— Exercise directions —
If pictures are present, leave them out, and copy the data word for word.

━━ Dataset records ━━

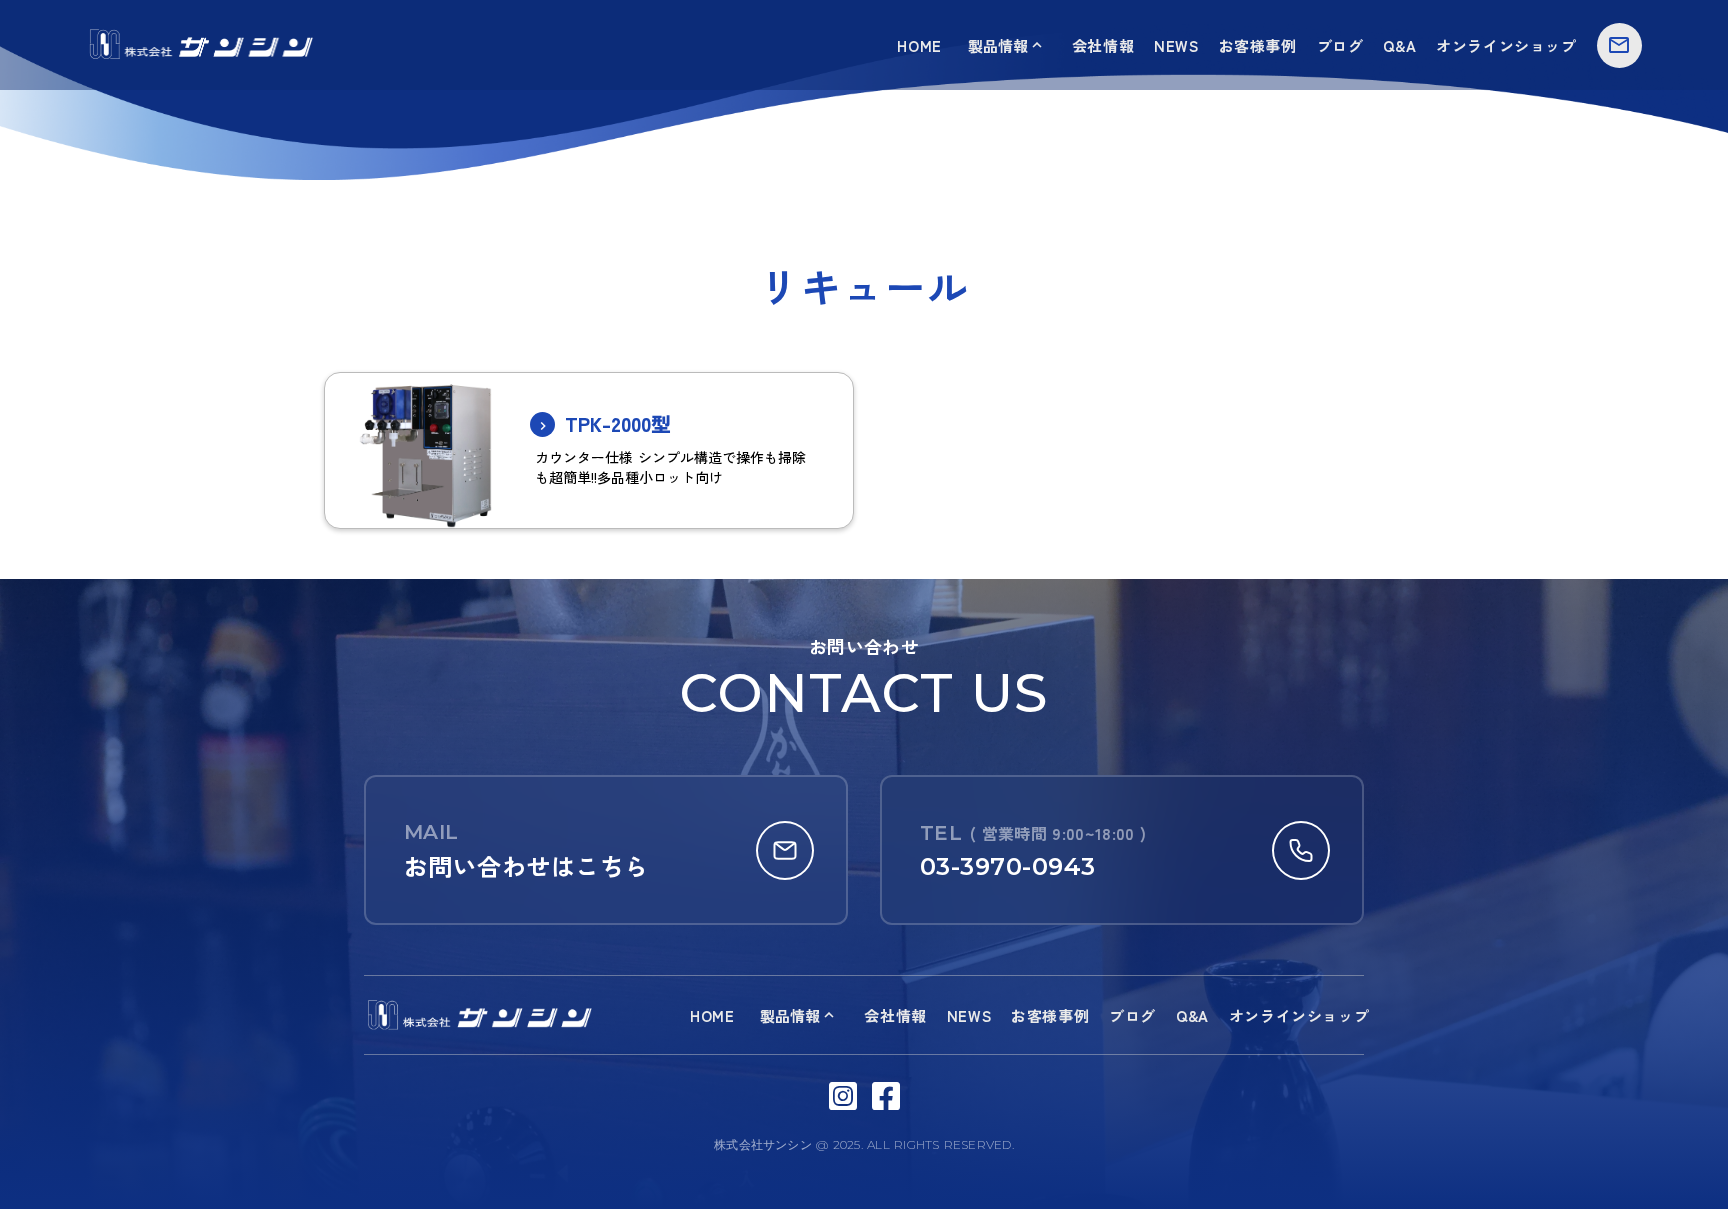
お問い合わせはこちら (526, 865)
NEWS (1176, 45)
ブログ (1340, 45)
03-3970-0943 (1008, 866)
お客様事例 (1258, 45)
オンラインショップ (1506, 45)
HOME (919, 45)
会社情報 (1103, 45)
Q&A (1399, 45)
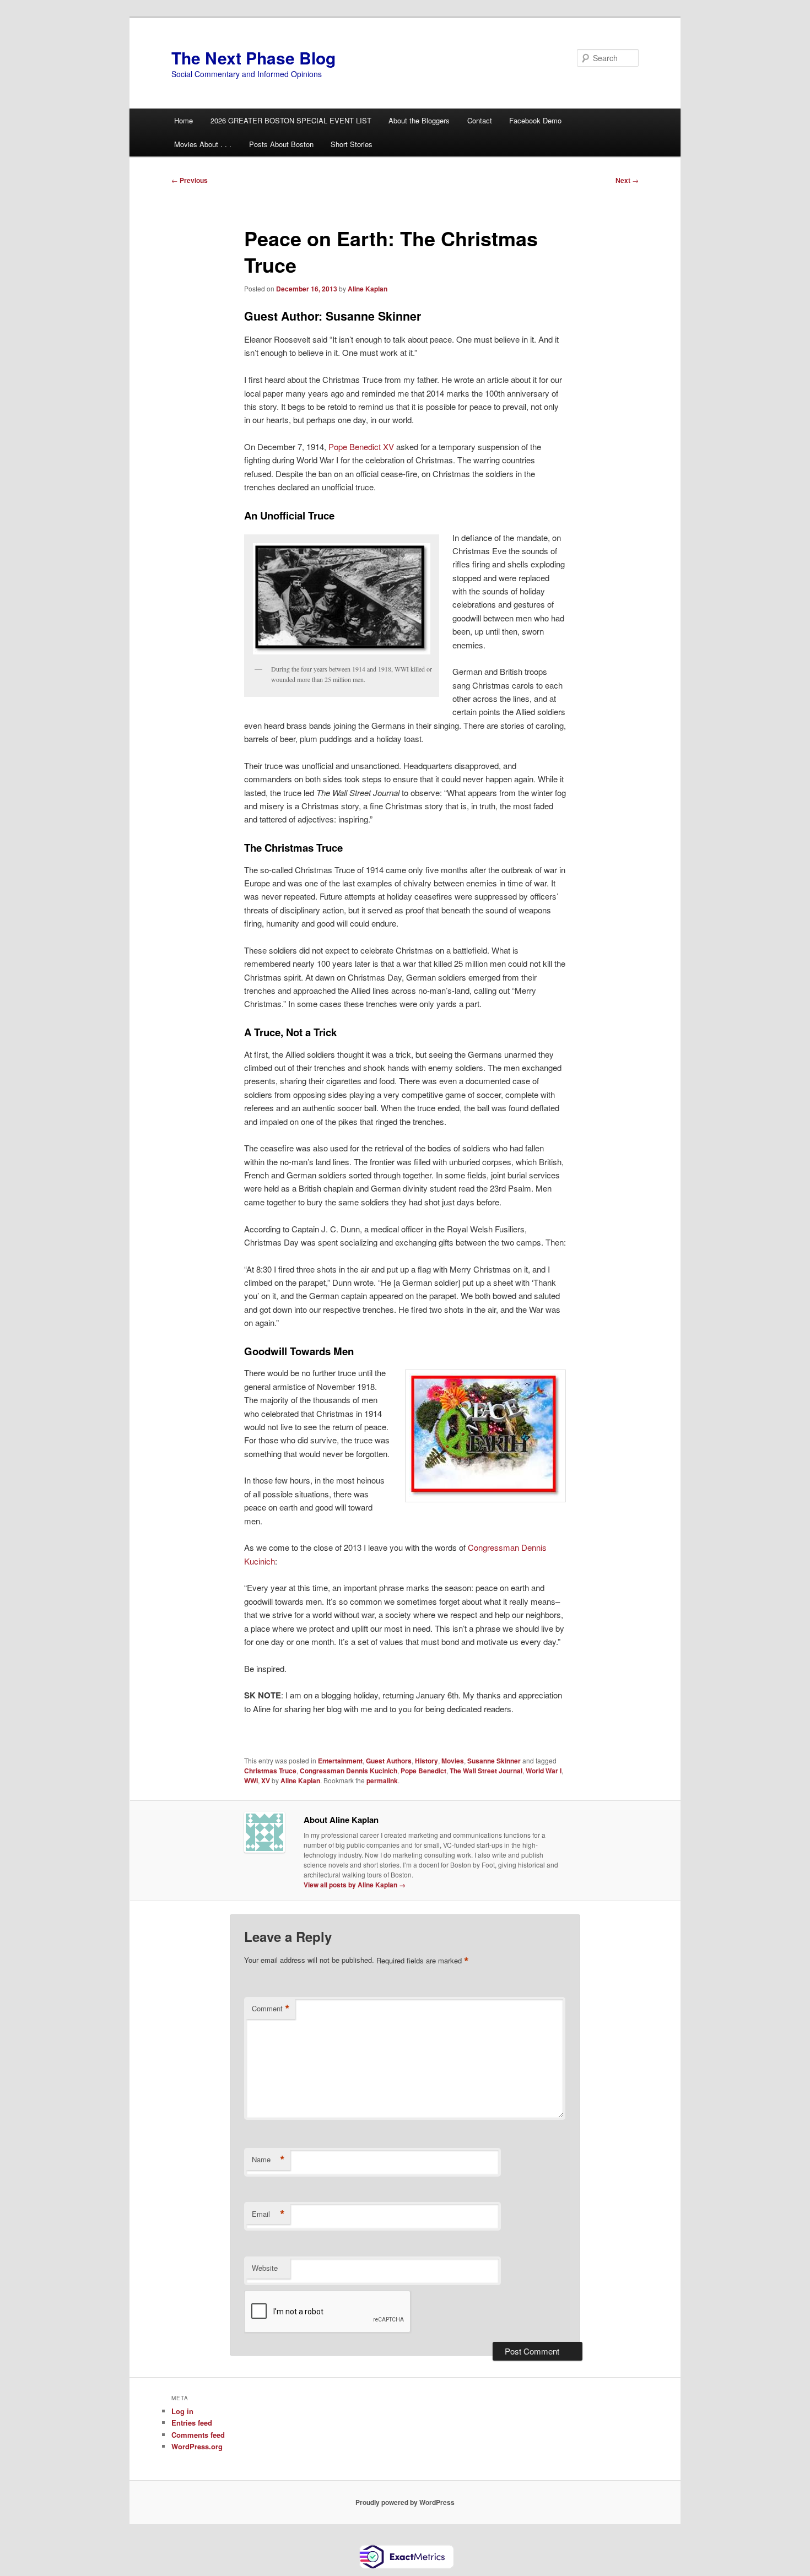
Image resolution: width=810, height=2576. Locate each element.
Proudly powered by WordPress (405, 2502)
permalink (382, 1780)
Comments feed (198, 2434)
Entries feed (191, 2422)
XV (265, 1780)
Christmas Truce (270, 1771)
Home (183, 120)
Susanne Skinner (494, 1761)
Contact (479, 120)
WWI (251, 1780)
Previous (189, 180)
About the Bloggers (419, 120)
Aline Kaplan (367, 289)
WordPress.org (197, 2446)
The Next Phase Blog (253, 57)
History (426, 1761)
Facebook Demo (535, 120)
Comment (271, 2008)
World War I (543, 1771)
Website (265, 2268)
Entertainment (340, 1761)
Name (268, 2159)
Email (268, 2214)
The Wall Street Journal (486, 1771)
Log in (182, 2411)
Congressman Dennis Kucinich (348, 1771)
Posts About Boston (281, 144)
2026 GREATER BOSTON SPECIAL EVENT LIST (290, 120)
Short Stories (351, 144)
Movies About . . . (202, 144)
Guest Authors (389, 1761)
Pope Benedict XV (362, 446)
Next (627, 180)
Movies (452, 1761)
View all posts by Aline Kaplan (355, 1885)
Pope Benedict (423, 1771)
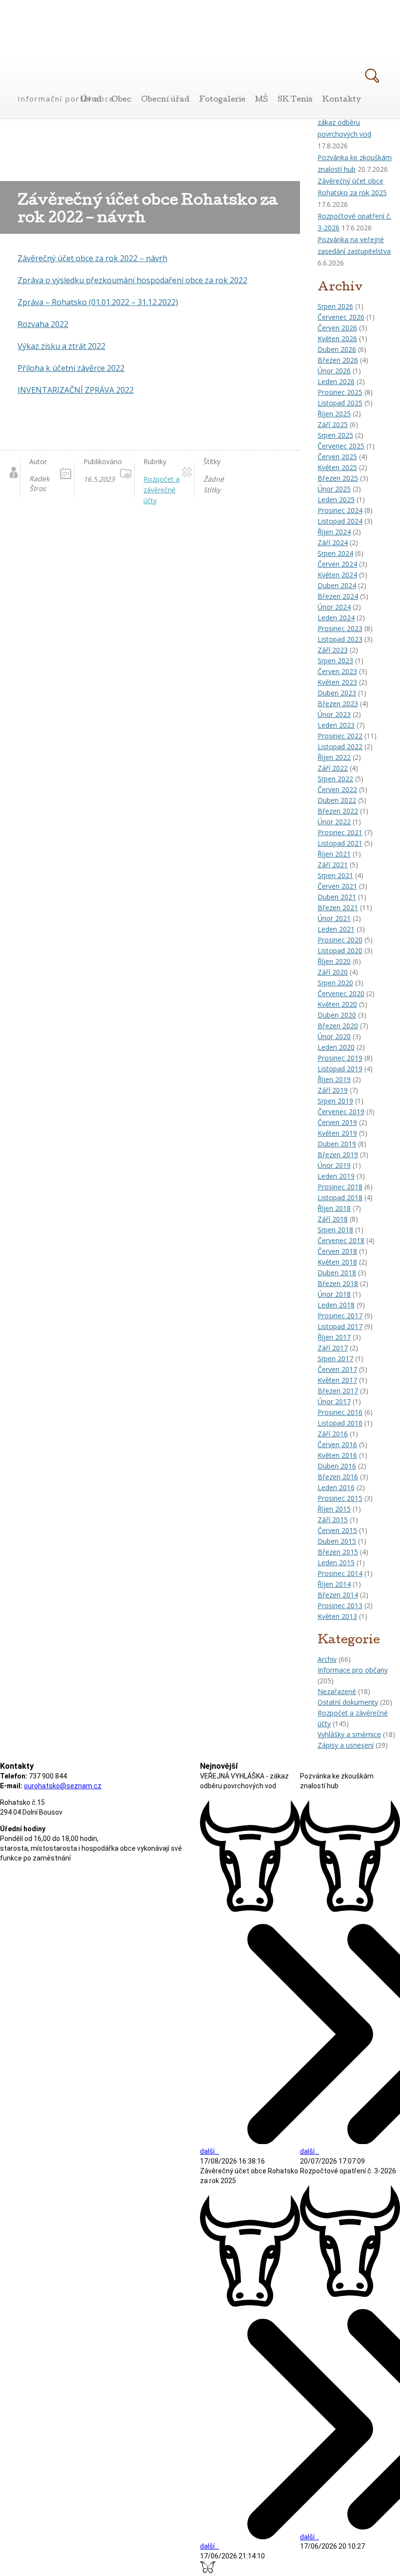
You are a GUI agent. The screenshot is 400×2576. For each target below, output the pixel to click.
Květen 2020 (337, 1004)
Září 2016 (333, 1433)
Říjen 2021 (334, 854)
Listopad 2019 (340, 1068)
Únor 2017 (334, 1401)
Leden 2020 (336, 1047)
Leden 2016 (336, 1487)
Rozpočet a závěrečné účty (161, 489)
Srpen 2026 (335, 306)
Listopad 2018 (340, 1197)
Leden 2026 (336, 381)
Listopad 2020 (340, 950)
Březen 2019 (338, 1154)
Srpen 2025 (335, 435)
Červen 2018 (337, 1251)
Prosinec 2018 (340, 1186)
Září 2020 (333, 972)
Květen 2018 (337, 1262)
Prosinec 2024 (340, 510)
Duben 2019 (337, 1143)
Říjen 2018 (334, 1208)
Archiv (327, 1659)
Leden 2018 (336, 1304)
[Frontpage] (67, 82)
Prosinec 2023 (340, 628)
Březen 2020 (338, 1025)
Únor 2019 (334, 1165)
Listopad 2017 (340, 1326)
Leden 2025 (336, 499)
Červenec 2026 (341, 317)
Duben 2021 (337, 896)
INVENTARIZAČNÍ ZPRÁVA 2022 (76, 390)
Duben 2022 (337, 800)
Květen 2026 (337, 338)
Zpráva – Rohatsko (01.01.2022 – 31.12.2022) (98, 302)
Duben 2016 (337, 1466)
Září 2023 (333, 649)
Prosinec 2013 (340, 1605)
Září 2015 (333, 1519)
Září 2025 (333, 424)
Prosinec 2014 (340, 1573)
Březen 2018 (338, 1283)
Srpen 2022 (335, 778)
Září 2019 (333, 1090)
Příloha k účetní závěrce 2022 (71, 368)
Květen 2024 (337, 574)
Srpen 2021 (335, 875)
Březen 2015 (338, 1551)
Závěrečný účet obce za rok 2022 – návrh (92, 258)
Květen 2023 (337, 682)
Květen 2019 (337, 1133)
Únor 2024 (334, 607)
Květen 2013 (337, 1616)
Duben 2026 (337, 349)
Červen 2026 (337, 327)
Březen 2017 (338, 1390)
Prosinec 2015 (340, 1498)
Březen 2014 (338, 1594)
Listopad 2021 (340, 843)
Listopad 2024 (340, 521)
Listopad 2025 (340, 403)
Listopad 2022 (340, 746)
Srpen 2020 (335, 982)
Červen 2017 (337, 1369)
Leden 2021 (336, 929)
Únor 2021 (334, 918)
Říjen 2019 (334, 1079)
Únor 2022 (334, 821)
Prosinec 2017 (340, 1315)
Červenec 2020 (341, 993)
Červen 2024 (337, 564)
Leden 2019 (336, 1176)
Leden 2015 (336, 1562)
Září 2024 (333, 542)
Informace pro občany (353, 1670)
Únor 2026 (334, 370)
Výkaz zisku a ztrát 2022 (61, 346)
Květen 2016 (337, 1455)
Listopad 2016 (340, 1423)
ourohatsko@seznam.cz (62, 1786)
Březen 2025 (338, 478)
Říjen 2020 (334, 961)
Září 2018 (333, 1219)
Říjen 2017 (334, 1337)
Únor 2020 (334, 1036)
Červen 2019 (337, 1122)
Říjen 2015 (334, 1508)
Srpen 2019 (335, 1100)
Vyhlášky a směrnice (349, 1734)
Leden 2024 (336, 617)
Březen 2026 (338, 360)
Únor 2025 (334, 488)
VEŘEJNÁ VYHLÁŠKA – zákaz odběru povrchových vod (352, 122)
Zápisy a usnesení (346, 1745)
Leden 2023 (336, 725)
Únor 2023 (334, 714)
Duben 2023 (337, 692)
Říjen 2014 (334, 1584)
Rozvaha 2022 (43, 324)
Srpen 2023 (335, 660)
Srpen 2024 (335, 553)
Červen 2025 (337, 456)
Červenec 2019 (341, 1111)
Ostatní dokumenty (348, 1702)
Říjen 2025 (334, 413)
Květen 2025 (337, 467)
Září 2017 (333, 1347)
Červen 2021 (337, 886)
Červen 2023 (337, 671)
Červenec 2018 (341, 1240)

━━━

— Solved problem —
お問い合わせはこちら (526, 865)
NEWS (1176, 45)
ブログ (1340, 45)
03-3970-0943 (1008, 866)
お客様事例 (1258, 45)
オンラインショップ (1506, 45)
HOME (919, 45)
会社情報 (1103, 45)
Q&A (1399, 45)
Image resolution: width=810, height=2576. Locate each element.
Proudly powered by WordPress (405, 2502)
permalink (382, 1780)
Comments feed (198, 2434)
Entries feed (191, 2422)
XV (265, 1780)
Christmas Truce (270, 1771)
Home (183, 120)
Susanne Skinner (494, 1761)
Contact (479, 120)
WWI (251, 1780)
Previous (189, 180)
About the Bloggers (419, 120)
Aline Kaplan (367, 289)
WordPress.org (197, 2446)
The Next Phase Blog (253, 57)
History (426, 1761)
Facebook Demo (535, 120)
Comment (271, 2008)
World War I (543, 1771)
Website (265, 2268)
Entertainment (340, 1761)
Name (268, 2159)
Email (268, 2214)
The Wall Street Journal (486, 1771)
Log in (182, 2411)
Congressman Dennis Kucinich (348, 1771)
Posts About Boston (281, 144)
2026 GREATER BOSTON SPECIAL EVENT LIST (290, 120)
Short Stories (351, 144)
Movies About . . . (202, 144)
Guest Authors (389, 1761)
Pope Benedict XV (362, 446)
Next (627, 180)
Movies (452, 1761)
View all posts by Aline Kaplan (355, 1885)
Pope Benedict (423, 1771)
You are a GUI agent. The screenshot is 400×2576. For each target below, output the pixel to click.
Květen 2020 (337, 1004)
Září 2016 (333, 1433)
Říjen 2021 (334, 854)
Listopad 2019 (340, 1068)
Únor 2017 (334, 1401)
Leden 2020 (336, 1047)
Leden 2016 (336, 1487)
Rozpočet a závěrečné účty (161, 489)
Srpen 2026 (335, 306)
Listopad 2018 (340, 1197)
Leden 2026 (336, 381)
Listopad 2020 (340, 950)
Březen 2019 (338, 1154)
Srpen 2025 (335, 435)
Červen 2018 (337, 1251)
Prosinec 2018 (340, 1186)
Září 2020 (333, 972)
Květen 2018 (337, 1262)
Prosinec 2024 (340, 510)
Duben 2019 (337, 1143)
Říjen 2018 (334, 1208)
Archiv (327, 1659)
Leden 2018 (336, 1304)
[Frontpage] (67, 82)
Prosinec 2023 (340, 628)
Březen 2020 (338, 1025)
Únor 2019 (334, 1165)
Listopad 2017 (340, 1326)
Leden 2025 (336, 499)
Červenec 2026 (341, 317)
Duben 2021 (337, 896)
INVENTARIZAČNÍ ZPRÁVA 2022 (76, 390)
Duben 2022 (337, 800)
Květen 2026 (337, 338)
Zpráva – Rohatsko (01.01.2022 – 31.12.2022) (98, 302)
Duben 2016 (337, 1466)
Září 2023 (333, 649)
Prosinec 2013 (340, 1605)
Září 2015 (333, 1519)
Září 2025 (333, 424)
Prosinec 2014 (340, 1573)
Březen 2018 (338, 1283)
Srpen 2022 (335, 778)
Září 2019 (333, 1090)
Příloha k účetní závěrce 2022 (71, 368)
Květen 2024 (337, 574)
Srpen 2021 (335, 875)
Březen 2015 (338, 1551)
Závěrečný účet obce za rok 2022 – návrh (92, 258)
Květen 2023 (337, 682)
Květen 2019 (337, 1133)
Únor 2024 (334, 607)
Květen 2013 (337, 1616)
Duben 2026 (337, 349)
Červen 2026 (337, 327)
Březen 2017 (338, 1390)
Prosinec 2015 (340, 1498)
Březen 2014 (338, 1594)
Listopad 2021 (340, 843)
Listopad 2024 (340, 521)
Listopad 2025 (340, 403)
Listopad 2022 (340, 746)
Srpen 2020 (335, 982)
Červen 2017 (337, 1369)
Leden 2021 (336, 929)
Únor 2021 (334, 918)
Říjen 2019 (334, 1079)
Únor 2022 (334, 821)
Prosinec 2017 (340, 1315)
Červenec 2020 (341, 993)
Červen 2024 (337, 564)
Leden 2019 (336, 1176)
Leden 2015 (336, 1562)
Září 2024 (333, 542)
Informace pro občany (353, 1670)
Únor 2026 (334, 370)
Výkaz zisku a ztrát 2022 (61, 346)
Květen 2016 (337, 1455)
Listopad 2016 (340, 1423)
ourohatsko@seznam.cz (62, 1786)
Březen 2025 (338, 478)
Říjen 2020 (334, 961)
Září 2018 (333, 1219)
Říjen 2017 (334, 1337)
Únor 2020 (334, 1036)
Červen 2019 (337, 1122)
Říjen 2015 (334, 1508)
Srpen 2019 (335, 1100)
Vyhlášky a směrnice (349, 1734)
Leden 2024 (336, 617)
Březen 2026 (338, 360)
Únor 2025 (334, 488)
VEŘEJNÁ VYHLÁŠKA – zákaz odběru povrchových vod (352, 122)
Zápisy a usnesení (346, 1745)
Leden 2023 (336, 725)
Únor 2023 (334, 714)
Duben 2023 (337, 692)
Říjen 2014 (334, 1584)
Rozvaha 2022 (43, 324)
Srpen 2023 (335, 660)
Srpen 2024 (335, 553)
Červen 2025 (337, 456)
Červenec 2019 (341, 1111)
Ostatní dokumenty (348, 1702)
Říjen 2025 (334, 413)
Květen 2025 (337, 467)
Září 2017 (333, 1347)
Červen 2021 (337, 886)
Červen 2023 (337, 671)
Červenec 2018 (341, 1240)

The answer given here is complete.